Many expect Montenegro to turn to the IMF in 2010. The government estimates it will need 100-200 million euros in external financing, the central bank puts this at 300 million, and some bankers see the shortfall nearer 500 million euros.

COMPLICATED POLITICS

As is common in the Balkans, politics complicates the picture. Prime Minister Milo Djukanovic's brother, Aco, is the largest shareholder of the biggest domestically owned bank, Prva Banka, which received a 2008 bailout loan of 44 million euros.

That loan has since been repaid, and the central bank banned the bank from making new loans. But central bank head Krgovic said regulating the bank was a challenging task. "You are under special pressure," he told Reuters.

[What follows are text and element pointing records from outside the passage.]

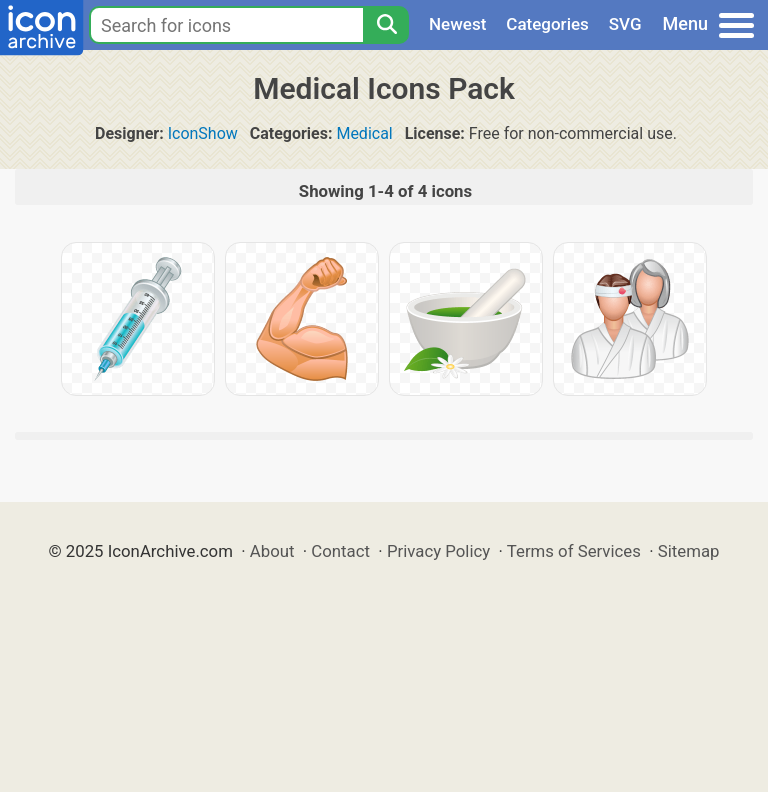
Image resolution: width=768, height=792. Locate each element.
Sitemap (689, 551)
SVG (625, 24)
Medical (364, 133)
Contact (340, 551)
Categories (547, 24)
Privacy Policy (438, 551)
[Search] (386, 25)
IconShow (203, 133)
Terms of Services (574, 551)
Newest (457, 24)
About (272, 551)
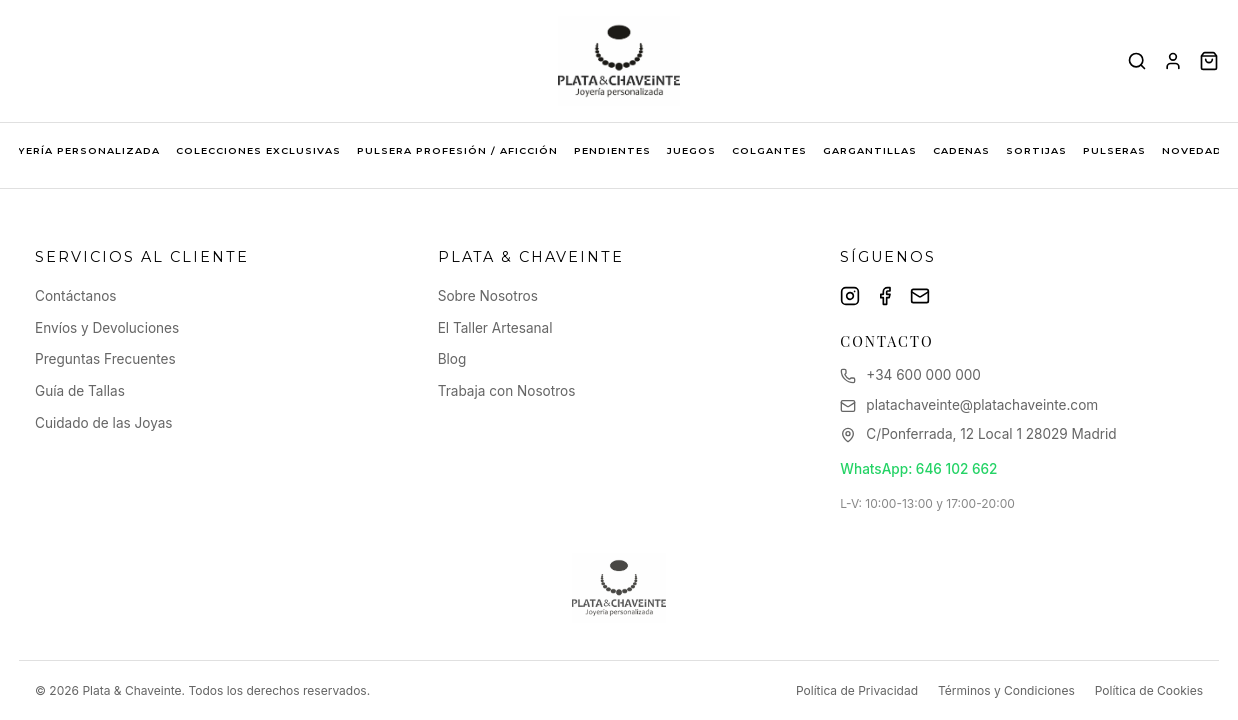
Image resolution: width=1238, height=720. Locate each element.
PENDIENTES (612, 150)
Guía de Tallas (80, 391)
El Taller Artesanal (495, 328)
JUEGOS (691, 150)
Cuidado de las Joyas (104, 423)
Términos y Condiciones (1006, 690)
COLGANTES (769, 150)
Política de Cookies (1149, 690)
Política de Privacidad (857, 690)
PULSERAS (1114, 150)
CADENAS (961, 150)
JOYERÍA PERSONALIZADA (81, 150)
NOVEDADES (1199, 150)
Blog (452, 359)
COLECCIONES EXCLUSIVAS (258, 150)
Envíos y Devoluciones (107, 328)
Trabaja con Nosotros (507, 391)
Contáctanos (76, 296)
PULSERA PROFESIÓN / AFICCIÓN (457, 150)
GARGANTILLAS (870, 150)
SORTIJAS (1036, 150)
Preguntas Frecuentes (105, 359)
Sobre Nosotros (488, 296)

The prime minister said he bows out of Prva Banka decisions: "We should extend a hand to any bank, no matter who the shareholders are," he told Reuters.

Drecun of Prva Banka said 10 percent of its loans are "problematic" but the bank still had greater liquidity than required by law.

He said his bank, anticipating a revival, was now moving more aggressively than its rivals to collect the real estate collateral for non-performing loans, and had gathered between 20-30 million euros worth in recent months.

"If you wait until the second half of next year, we are awaiting the recovery of the real estate market," he continued. "It is no problem for us to hold for two years. But we think that in six months to one year we will sell all assets."